▶ _Exercise data_:
○ ○ ○ ○ ○

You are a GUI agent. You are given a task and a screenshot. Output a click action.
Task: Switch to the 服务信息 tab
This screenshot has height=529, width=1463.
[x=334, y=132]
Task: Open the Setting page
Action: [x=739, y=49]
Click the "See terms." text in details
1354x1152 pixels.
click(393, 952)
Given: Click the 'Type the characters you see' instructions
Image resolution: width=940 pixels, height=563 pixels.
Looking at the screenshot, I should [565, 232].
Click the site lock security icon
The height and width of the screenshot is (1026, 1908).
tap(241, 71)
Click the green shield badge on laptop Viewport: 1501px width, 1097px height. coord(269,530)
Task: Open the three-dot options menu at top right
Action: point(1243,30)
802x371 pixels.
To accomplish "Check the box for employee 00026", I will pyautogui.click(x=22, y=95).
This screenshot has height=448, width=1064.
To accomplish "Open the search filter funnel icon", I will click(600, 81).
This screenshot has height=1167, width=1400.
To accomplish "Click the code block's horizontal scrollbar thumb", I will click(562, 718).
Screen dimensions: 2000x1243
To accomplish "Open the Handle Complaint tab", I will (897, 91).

○ ○ ○ ○ ○

▶ _Given problem_: Recast the items from the line containing "Screen dimensions: 2000x1243" through the end of the items as a two-column CSV with the header item,answer. Give one row per item, holding its text and its answer, each in its own quoted field with line breaks replaced by spaces.

▶ _The reply_:
item,answer
"Screen dimensions: 2000x1243 To accomplish ""Open the Handle Complaint tab"",","I will (897, 91)."